21. August 2026 – dpa
Wismar feiert schon seit über zwei Jahrzehnten das Schwedenfest. Dann steht die Hansestadt ganz im Blau-Gelb der Landesfahne. Rund 100.000 Besucher werden bis Sonntag erwartet.
Mit donnernden Salutschüssen und bei strahlendem Sonnenschein ist in der Hansestadt Wismar das 25. Schwedenfest eröffnet worden. Schweden und Wismar seien seit vielen Jahren in Freundschaft verbunden, sagte Ministerpräsidentin Manuela Schwesig (SPD) bei der Eröffnung auf dem Marktplatz. «Das ist ein Fest des Friedens.»

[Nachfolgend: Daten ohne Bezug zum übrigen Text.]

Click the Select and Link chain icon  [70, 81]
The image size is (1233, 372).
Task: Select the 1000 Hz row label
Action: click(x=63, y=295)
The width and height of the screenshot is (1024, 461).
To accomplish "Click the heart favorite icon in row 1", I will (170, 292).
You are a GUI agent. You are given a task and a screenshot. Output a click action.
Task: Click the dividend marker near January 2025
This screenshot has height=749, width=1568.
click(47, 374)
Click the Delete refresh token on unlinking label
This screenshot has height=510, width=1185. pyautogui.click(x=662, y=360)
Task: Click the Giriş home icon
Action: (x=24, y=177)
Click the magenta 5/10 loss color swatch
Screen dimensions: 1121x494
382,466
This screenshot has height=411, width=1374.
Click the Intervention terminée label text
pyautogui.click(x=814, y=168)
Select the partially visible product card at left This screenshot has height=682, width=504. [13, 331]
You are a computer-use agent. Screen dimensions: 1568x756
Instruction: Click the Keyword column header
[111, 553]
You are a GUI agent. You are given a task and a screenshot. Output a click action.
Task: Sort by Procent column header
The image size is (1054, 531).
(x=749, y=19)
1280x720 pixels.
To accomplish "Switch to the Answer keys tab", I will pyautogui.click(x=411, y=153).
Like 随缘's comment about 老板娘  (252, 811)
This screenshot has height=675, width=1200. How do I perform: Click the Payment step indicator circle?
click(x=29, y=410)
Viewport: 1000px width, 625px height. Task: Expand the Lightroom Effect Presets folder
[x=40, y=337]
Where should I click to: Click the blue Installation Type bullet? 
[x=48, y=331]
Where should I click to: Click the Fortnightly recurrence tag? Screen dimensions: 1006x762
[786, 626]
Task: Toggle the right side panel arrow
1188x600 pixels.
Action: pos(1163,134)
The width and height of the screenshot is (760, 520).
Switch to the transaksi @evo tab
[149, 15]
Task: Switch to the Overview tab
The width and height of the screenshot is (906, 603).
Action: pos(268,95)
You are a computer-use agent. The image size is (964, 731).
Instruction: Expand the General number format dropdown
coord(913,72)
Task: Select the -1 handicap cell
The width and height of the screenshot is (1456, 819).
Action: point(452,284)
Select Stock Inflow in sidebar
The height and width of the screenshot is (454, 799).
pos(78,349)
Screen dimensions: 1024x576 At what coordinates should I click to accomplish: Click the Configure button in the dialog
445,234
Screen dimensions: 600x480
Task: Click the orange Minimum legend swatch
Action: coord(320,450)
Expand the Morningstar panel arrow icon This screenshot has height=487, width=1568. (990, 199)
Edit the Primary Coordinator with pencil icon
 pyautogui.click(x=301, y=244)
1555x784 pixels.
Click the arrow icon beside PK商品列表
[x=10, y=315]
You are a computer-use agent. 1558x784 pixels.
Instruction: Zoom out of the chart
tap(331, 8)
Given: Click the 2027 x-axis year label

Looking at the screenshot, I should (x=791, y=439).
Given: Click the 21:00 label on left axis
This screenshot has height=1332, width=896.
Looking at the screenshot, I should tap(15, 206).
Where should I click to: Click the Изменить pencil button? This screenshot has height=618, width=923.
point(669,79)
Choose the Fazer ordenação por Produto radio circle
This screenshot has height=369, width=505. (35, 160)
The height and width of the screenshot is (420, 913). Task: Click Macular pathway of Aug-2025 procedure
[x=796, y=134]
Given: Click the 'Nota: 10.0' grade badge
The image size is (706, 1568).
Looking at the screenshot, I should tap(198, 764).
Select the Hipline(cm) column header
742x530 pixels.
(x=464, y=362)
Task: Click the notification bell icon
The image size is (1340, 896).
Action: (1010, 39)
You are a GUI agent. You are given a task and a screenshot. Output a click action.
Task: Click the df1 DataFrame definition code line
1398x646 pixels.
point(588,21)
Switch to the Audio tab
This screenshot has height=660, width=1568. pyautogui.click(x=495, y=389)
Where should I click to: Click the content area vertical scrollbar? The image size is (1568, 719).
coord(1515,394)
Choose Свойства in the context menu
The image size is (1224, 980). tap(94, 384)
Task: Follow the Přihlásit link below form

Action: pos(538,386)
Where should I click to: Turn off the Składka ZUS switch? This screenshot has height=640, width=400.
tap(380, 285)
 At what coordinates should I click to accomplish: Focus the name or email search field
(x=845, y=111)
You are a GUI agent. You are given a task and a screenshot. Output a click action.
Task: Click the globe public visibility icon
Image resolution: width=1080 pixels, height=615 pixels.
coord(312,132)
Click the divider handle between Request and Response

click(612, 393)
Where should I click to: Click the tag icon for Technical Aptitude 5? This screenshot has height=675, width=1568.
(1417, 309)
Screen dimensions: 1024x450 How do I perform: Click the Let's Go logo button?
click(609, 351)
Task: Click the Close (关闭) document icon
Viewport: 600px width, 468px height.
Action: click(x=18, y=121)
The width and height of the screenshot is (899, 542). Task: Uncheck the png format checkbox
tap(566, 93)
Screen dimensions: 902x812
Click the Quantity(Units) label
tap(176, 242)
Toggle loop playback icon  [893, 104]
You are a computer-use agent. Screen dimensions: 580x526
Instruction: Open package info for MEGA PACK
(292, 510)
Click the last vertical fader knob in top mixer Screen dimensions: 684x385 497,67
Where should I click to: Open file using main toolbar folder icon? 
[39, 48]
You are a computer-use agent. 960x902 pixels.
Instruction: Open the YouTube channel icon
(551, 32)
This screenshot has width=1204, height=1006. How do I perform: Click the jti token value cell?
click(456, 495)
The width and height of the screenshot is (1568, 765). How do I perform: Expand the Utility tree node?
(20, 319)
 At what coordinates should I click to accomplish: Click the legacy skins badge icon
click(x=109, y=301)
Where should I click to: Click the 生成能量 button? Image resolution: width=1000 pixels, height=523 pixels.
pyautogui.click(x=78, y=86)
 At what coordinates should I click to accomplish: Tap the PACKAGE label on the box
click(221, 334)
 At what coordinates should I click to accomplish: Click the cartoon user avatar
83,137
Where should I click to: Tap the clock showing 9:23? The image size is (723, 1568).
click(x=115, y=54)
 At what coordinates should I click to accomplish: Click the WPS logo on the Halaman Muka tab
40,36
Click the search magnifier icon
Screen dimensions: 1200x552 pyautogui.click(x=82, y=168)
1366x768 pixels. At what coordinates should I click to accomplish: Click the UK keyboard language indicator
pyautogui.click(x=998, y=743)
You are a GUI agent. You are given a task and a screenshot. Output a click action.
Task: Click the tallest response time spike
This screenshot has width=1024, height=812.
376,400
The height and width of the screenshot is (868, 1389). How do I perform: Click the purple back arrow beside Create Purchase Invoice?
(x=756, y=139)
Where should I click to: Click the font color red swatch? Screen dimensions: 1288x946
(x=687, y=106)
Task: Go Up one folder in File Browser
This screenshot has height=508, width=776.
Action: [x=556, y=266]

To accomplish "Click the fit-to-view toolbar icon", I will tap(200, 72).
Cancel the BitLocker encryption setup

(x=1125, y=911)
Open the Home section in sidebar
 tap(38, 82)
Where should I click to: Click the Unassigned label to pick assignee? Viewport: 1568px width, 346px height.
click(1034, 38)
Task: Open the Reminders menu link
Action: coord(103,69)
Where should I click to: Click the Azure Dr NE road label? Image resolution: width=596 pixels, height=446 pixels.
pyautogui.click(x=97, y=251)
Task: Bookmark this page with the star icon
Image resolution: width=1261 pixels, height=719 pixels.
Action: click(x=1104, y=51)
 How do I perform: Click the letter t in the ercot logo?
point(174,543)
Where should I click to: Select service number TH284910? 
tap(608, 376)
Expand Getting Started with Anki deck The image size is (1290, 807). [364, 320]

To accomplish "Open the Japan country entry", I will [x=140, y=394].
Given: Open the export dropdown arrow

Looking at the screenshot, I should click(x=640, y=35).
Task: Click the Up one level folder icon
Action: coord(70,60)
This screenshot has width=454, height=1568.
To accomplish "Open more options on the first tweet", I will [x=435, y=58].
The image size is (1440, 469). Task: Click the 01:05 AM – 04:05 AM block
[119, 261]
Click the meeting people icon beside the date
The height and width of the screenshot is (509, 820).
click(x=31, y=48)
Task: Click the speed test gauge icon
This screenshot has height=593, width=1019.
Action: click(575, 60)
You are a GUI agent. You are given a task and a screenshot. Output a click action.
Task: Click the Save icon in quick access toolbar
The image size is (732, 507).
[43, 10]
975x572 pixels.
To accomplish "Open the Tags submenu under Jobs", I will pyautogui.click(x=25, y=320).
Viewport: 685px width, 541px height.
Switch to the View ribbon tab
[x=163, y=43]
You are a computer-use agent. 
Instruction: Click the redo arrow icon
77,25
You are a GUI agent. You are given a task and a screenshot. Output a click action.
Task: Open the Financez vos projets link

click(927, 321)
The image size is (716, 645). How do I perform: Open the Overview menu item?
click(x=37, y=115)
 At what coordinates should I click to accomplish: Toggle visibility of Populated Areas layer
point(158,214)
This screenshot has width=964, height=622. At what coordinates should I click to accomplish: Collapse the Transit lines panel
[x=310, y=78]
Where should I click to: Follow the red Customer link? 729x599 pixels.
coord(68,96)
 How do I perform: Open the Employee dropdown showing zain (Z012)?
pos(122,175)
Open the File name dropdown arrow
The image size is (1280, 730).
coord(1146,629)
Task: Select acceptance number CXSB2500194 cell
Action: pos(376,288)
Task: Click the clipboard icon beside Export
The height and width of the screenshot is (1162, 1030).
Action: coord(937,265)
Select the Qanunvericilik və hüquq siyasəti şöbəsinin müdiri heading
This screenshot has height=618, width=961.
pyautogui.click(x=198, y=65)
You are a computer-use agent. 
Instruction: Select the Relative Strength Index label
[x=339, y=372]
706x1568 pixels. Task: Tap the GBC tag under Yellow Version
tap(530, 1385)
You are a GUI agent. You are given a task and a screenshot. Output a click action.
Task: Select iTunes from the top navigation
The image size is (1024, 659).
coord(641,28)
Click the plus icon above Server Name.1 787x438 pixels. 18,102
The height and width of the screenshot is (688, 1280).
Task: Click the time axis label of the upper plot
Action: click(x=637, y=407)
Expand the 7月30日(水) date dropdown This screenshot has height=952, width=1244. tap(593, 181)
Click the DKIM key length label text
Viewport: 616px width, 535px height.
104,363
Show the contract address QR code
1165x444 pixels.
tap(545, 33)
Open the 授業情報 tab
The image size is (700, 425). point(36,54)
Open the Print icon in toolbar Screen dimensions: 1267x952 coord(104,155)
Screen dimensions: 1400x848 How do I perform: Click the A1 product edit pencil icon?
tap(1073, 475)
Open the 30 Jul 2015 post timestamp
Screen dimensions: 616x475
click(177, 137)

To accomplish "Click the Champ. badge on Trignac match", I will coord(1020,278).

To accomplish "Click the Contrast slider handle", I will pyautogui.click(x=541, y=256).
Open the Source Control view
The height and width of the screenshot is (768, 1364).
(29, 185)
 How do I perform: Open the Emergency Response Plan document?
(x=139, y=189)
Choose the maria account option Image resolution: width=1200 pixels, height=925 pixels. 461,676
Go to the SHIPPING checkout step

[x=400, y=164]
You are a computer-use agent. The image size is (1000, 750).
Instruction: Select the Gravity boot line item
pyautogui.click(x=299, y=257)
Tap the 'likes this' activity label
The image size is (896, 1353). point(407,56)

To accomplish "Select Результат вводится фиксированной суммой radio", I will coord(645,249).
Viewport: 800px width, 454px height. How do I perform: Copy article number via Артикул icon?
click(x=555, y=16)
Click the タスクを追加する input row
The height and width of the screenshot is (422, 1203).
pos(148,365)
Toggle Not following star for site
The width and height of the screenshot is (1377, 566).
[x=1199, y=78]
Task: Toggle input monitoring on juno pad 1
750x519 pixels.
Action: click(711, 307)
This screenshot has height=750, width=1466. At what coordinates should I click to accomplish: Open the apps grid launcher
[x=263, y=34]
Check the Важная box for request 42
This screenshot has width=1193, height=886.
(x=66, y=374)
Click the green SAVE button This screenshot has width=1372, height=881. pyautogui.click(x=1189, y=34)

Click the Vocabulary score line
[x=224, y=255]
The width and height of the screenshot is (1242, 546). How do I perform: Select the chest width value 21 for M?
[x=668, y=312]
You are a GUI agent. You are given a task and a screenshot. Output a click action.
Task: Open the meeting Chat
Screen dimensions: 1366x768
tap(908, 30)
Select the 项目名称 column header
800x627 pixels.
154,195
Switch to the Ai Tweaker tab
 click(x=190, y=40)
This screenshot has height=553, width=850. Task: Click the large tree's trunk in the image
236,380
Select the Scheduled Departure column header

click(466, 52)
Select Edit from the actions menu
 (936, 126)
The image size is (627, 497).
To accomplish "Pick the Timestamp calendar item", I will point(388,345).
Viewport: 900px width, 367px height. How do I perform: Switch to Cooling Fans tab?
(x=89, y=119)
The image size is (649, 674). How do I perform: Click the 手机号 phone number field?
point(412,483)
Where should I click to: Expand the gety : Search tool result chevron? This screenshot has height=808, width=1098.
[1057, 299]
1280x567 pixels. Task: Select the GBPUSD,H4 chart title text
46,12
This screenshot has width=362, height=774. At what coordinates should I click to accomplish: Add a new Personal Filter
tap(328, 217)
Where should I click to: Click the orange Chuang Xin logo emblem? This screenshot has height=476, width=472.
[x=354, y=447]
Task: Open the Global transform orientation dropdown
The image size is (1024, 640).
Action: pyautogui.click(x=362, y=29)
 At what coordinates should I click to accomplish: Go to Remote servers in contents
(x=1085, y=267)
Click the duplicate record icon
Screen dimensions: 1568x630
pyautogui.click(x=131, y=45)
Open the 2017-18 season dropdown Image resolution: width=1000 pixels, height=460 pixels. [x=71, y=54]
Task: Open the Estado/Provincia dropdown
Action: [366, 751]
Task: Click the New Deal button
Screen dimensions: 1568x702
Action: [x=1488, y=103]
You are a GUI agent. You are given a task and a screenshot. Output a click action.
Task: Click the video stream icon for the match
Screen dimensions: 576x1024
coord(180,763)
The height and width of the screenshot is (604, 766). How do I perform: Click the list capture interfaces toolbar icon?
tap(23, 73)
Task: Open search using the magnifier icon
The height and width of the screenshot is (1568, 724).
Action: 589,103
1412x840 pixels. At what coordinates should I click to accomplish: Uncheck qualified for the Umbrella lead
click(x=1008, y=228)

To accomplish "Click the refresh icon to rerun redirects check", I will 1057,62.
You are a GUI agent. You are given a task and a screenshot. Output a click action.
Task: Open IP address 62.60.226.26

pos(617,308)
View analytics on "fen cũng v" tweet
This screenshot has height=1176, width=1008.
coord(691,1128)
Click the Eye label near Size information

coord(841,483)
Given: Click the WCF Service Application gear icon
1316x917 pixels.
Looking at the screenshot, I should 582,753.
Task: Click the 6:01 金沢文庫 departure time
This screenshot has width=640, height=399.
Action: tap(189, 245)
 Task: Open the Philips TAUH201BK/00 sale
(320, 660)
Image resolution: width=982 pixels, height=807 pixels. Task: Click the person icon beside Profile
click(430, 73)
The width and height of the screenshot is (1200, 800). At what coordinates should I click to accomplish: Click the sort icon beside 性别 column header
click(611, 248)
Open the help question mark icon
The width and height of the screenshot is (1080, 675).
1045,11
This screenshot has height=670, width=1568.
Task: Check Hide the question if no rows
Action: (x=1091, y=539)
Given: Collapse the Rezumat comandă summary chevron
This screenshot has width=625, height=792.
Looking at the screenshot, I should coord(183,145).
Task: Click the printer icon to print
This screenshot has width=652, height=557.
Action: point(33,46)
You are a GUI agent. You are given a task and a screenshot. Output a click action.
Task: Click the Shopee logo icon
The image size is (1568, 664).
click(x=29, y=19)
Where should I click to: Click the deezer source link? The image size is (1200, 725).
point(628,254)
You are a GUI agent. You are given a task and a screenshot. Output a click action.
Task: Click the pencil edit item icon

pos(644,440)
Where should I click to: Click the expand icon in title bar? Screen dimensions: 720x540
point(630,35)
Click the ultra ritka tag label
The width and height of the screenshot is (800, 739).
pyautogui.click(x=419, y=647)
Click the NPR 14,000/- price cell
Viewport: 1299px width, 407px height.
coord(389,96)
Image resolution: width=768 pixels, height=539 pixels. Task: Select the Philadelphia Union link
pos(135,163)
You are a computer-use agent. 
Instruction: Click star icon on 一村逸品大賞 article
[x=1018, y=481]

Bis Sonntag erwartet die Besucher in der Altstadt und im Hafen eine Mischung aus Historienspektakel, Musik und buntem Markttreiben. Damit erinnert die Hansestadt Wismar an ihre langjährige Zugehörigkeit zu Schweden. Im Dreißigjährigen Krieg (1618-1648) war die mecklenburgische Hansestadt von schwedischen Truppen eingenommen worden.
Mit dem Friedensvertrag von Osnabrück 1648 fiel Wismar ebenso wie die nahe gelegene Insel Poel und einige Ämter in der Region dann für lange Zeit an Schweden. 1803 wurden Stadt und Umgebung an das Herzogtum Mecklenburg verpfändet und wiederum 100 Jahre später endgültig übergeben.
Beim Schwedenfest gibt es auf fünf Bühnen in der Altstadt und am Hafen bis zum Sonntag Kulturprogramme und Konzerte, die zum Teil von schwedischen Künstlern bestritten werden. Wie in den vergangenen Jahren rechnen die Veranstalter mit etwa 100.000 Gästen.